Three years since tiny blue feet. I thought he’d be born in a snow-storm, the way that fall was going. Earlier in the week, the wind had been bitterly cold and I bundled Beangirl into extra layers before she went outside to play. I was cosy and enormous, but impatient. When the snow fell, I thought it might be the change in weather needed to prompt a small determined child into joining us outside. But Blue had his own clock, and Ottawa doesn’t tend to hold on to her October snow. It melted away, and we could see the grass in the yard again before Blue appeared. Three years.

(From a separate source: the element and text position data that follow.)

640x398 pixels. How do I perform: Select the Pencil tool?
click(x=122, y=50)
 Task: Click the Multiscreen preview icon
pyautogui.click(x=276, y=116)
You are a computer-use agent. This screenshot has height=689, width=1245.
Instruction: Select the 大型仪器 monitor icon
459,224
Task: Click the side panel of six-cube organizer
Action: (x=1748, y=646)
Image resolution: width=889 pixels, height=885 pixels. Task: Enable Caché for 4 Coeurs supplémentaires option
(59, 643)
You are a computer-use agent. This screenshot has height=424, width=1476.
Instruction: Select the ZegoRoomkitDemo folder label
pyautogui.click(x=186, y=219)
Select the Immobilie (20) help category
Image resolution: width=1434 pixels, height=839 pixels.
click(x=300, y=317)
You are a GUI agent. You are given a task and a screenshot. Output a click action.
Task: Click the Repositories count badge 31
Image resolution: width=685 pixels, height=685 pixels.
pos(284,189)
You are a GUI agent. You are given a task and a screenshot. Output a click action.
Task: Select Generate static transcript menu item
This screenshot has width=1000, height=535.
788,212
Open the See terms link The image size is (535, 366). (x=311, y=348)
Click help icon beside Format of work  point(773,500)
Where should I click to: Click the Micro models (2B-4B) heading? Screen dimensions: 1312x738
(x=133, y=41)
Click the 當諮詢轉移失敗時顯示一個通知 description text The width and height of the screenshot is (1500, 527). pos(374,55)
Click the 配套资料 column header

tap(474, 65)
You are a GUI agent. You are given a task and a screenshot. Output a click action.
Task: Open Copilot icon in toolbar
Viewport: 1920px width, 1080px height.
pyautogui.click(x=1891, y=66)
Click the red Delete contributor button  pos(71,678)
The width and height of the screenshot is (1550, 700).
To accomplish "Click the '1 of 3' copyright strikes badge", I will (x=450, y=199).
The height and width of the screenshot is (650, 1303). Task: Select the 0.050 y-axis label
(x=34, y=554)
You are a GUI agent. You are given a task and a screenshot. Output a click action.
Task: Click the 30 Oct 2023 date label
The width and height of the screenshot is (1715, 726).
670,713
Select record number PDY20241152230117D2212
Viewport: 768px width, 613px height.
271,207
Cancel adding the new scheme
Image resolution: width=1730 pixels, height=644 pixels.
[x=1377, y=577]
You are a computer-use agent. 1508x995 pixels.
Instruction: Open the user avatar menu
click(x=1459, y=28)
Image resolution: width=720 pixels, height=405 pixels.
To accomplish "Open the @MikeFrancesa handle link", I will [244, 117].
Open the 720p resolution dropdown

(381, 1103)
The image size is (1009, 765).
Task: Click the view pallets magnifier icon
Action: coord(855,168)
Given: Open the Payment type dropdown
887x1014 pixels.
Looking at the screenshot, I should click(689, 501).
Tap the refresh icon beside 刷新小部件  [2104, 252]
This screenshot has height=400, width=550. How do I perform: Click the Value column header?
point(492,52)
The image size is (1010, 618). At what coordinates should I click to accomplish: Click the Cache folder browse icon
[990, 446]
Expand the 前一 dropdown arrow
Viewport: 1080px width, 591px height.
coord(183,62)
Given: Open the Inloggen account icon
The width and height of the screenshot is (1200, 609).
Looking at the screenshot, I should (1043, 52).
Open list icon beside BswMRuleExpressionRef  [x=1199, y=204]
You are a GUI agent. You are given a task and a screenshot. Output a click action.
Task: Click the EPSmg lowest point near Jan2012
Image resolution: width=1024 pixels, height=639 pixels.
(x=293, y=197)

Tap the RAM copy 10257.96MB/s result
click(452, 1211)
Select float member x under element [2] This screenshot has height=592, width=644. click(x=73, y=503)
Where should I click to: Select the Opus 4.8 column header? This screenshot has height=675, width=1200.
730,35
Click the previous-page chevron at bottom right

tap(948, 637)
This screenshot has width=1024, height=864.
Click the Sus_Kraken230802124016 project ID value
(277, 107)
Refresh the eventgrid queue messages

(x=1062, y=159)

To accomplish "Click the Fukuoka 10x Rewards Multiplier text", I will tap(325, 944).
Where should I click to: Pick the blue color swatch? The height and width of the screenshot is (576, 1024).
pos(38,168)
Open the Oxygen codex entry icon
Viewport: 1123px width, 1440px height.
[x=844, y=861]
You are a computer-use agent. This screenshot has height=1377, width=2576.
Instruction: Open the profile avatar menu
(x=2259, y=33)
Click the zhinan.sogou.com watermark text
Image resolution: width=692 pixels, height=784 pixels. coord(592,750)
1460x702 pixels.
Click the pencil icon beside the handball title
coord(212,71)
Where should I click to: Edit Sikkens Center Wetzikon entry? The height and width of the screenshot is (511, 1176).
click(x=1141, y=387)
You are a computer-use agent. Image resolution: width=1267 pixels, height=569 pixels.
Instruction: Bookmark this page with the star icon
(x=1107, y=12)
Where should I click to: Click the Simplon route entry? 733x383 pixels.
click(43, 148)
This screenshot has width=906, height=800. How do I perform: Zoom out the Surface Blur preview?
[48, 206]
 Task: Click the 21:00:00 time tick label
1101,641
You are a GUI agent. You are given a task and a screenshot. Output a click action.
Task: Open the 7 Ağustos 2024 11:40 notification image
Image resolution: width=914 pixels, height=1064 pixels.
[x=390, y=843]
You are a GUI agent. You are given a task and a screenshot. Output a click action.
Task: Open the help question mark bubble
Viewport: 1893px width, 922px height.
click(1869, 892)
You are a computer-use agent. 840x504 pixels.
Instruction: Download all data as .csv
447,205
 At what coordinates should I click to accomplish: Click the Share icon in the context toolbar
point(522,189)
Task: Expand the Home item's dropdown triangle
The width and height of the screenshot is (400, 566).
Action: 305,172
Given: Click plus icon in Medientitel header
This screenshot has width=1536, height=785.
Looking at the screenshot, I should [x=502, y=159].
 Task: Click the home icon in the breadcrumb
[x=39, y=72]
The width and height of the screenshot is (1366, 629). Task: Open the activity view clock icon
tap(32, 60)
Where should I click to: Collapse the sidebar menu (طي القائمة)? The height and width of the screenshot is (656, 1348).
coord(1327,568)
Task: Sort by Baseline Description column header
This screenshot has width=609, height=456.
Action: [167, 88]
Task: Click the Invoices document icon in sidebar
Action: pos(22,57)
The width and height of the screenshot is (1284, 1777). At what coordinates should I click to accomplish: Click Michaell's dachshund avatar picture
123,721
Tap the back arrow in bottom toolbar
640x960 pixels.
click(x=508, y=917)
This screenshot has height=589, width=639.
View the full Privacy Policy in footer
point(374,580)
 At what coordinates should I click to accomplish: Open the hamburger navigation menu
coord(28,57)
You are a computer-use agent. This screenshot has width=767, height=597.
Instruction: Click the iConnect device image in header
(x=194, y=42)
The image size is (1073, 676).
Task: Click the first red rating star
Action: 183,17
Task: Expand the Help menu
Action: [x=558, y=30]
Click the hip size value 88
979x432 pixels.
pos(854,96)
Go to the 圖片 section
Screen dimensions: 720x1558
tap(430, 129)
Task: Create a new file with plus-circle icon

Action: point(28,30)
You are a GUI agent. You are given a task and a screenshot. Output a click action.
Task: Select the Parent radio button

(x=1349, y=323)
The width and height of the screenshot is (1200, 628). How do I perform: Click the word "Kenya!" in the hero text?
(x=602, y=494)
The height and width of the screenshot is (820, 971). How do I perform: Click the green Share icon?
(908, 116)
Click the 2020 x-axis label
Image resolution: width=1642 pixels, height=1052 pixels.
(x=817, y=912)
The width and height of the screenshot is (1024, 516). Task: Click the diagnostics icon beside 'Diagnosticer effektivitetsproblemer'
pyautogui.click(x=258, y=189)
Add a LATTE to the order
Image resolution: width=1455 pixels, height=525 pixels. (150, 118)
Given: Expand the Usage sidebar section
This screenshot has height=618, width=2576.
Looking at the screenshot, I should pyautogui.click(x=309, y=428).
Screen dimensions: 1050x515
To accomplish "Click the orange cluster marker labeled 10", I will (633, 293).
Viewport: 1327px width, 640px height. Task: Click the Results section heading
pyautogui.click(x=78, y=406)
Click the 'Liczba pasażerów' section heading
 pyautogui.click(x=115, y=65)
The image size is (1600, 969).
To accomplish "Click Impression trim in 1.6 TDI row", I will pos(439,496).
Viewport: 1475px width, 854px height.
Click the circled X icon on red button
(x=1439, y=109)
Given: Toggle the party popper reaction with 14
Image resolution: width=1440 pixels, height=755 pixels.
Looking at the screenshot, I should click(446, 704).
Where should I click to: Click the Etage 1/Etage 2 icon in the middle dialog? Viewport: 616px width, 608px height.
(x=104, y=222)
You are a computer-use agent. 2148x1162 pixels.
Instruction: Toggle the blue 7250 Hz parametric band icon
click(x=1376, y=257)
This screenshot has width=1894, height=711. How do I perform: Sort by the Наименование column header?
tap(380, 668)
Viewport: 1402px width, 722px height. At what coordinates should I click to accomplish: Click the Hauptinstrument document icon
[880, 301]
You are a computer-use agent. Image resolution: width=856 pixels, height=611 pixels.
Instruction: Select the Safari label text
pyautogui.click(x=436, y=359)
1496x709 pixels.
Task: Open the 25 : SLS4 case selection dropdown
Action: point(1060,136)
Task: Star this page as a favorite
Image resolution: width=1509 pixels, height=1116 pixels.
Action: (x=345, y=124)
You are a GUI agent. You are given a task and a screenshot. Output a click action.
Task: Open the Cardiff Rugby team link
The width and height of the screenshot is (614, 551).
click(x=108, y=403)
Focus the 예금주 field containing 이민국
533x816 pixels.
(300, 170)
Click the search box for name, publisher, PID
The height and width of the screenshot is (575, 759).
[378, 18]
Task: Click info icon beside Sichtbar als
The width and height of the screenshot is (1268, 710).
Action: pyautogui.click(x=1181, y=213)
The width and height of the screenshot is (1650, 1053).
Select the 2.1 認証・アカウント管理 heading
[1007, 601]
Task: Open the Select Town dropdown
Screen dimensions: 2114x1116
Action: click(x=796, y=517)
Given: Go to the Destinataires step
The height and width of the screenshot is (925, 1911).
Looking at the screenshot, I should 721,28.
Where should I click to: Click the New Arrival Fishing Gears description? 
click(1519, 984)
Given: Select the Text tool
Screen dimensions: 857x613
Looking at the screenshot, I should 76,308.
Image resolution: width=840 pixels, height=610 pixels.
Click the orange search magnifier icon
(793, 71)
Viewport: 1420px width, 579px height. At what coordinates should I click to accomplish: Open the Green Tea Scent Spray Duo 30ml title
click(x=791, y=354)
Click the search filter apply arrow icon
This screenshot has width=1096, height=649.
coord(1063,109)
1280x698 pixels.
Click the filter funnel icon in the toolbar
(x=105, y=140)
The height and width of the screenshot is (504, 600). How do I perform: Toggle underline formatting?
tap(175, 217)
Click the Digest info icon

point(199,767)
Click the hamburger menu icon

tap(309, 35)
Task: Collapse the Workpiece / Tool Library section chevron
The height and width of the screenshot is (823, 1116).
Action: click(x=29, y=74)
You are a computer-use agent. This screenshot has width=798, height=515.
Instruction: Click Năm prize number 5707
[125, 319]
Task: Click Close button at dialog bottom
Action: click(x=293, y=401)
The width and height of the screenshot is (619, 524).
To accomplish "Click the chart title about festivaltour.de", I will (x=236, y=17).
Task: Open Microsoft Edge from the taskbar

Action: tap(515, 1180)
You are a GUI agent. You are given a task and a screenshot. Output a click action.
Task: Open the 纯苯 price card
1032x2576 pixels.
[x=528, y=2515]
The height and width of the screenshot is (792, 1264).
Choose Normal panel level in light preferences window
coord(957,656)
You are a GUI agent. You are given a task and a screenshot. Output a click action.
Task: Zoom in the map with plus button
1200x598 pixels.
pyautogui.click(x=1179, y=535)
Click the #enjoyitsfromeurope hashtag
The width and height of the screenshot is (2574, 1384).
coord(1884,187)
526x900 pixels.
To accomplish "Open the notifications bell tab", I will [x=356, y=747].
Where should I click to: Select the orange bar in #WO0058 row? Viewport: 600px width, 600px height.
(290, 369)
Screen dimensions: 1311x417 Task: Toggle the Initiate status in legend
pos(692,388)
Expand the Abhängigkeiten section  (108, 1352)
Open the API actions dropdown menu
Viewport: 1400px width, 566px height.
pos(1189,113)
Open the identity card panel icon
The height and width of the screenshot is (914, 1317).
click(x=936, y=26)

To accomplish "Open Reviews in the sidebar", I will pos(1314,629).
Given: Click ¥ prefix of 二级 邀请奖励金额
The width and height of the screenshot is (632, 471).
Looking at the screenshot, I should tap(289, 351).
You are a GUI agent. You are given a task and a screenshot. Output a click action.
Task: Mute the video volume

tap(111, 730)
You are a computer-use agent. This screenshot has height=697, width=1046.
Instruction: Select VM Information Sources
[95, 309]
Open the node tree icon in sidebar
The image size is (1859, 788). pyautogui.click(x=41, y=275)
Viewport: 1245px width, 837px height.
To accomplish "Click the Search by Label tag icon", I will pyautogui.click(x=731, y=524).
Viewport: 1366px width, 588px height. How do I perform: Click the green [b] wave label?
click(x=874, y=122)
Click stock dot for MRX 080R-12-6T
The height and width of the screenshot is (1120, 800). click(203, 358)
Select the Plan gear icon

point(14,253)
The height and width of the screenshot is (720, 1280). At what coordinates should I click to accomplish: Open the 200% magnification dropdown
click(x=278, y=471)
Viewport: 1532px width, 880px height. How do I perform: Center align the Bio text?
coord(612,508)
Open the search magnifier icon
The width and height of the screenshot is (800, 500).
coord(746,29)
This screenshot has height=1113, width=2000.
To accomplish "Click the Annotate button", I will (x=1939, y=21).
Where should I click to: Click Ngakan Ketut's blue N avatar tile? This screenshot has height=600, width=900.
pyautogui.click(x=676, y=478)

And so birthday cake.  We’ll make him another one when we get to his real birthday next week, but the shared apple cake was a pretty good dress rehearsal. He was delighted to share, and wants to make sure that there will be visitors again soon. And another cake. And candles, too. Still my small determined child.

But visitors don’t just mean cake; they mean breakfast, too.

So I make granola. This recipe has its genesis in my Blob-days. It’s good food to keep on-hand when there are lots of people coming and going. Sharing food. It’s also a recipe I’m often asked to share. Somewhere out there, there’s a congregational cookbook (for a congregation, I must say, of which I wasn’t a member but – thanks to Spouse – a church I still hold dear) that sports a recipe for “Katie Munnik’s Granola”. I’m sure the following recipe is quite different from that one because, like all the best things in life, it keeps changing. I tend to go through phases with my granola: the peanut butter phase, the tahini phase (always a nice one), the applesauce phase (dried apples are a nicer addition, I decided in the end), etc, etc, etc…

But what follows is more or less what’s in the jar on my counter right now. It looks like fall, smells fantastic, and keeps me going all morning.

And Blue likes it, too.

Here you go:

6 cups rolled oats

A handful of sunflower seeds

A handful of chopped nuts

1 tbsp coriander seeds

¼ cup vegetable oil

¼ cup brown sugar

¾ cup water

½ tsp cinnamon

½  tsp nutmeg

A handful of dried fruit (this week, it is cranberries and currants for us, but often it is just raisins. Whatever makes you happy.)

Mix together your oats, nuts and seeds. Mix wets separately, then pour over dries and sprinkle with cinnamon and nutmeg.  I bake my granola in a rectangular glass dish, lightly oiled.

Pop it into the oven at 350˚ – it usually takes about 40 minutes to bake. Keep an eye on it and give it a stir up every so often. I tend to bake it half way with the oven on, then turn the oven off and leave it to finish in the cooling oven. You might need to experiment with times for your oven for this. But you know the goal – crunchy and sweet, not soggy or charred.

When your granola is cool (for me, the next morning), put it in an air-tight container with the dried fruit of your choice. It looks great on display in a glass jar, though you might be tempted to grab handfuls of this good stuff as you pass through the kitchen if you put it so prominently on display. Not necessarily a bad thing, but…

And the music selection for this recipe: Old Man Luedecke in Halifax. You’re waiting for the second to last track, because it’s perfect for breakfast – but do tuck and enjoy the whole concert. Cheeky, fun-loving banjo. It’s good stuff.